Is there a maximum volume of data that can be imported using SQOOP?

New Contributor

Hi,

I'm looking to migrate 15 terrabytes of data into Hadoop and considereing FTP or SQOOP. Can anyone advise on the maximum volumes that SQOOP can handle as I've been told that its not normally used above 10Gb.

Thanks

Leigh

7 REPLIES 7
Highlighted

Re: Is there a maximum volume of data that can be imported using SQOOP?

@Leigh Perkins

The main question is "What is the source of data?"

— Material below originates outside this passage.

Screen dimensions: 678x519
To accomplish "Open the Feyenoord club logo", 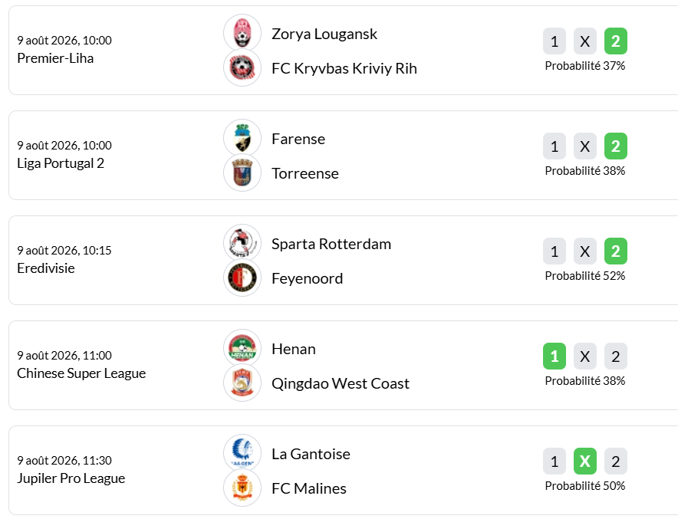I will (242, 278).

if it's RDBMS then sqoop and answer is Yes..You can leverage sqoop to load 15TB of data

If it's not RDBMS then you should look into NiFi or Flume or if you just want to load data into HDFS then webhdfs

Highlighted

Re: Is there a maximum volume of data that can be imported using SQOOP?

New Contributor

Thanks. The migration is from Oracle so sounds like SQOOP will work fine.

Highlighted

Re: Is there a maximum volume of data that can be imported using SQOOP?

@Leigh Perkins Yes ..Now, most critical component is "Let your DBA know about this"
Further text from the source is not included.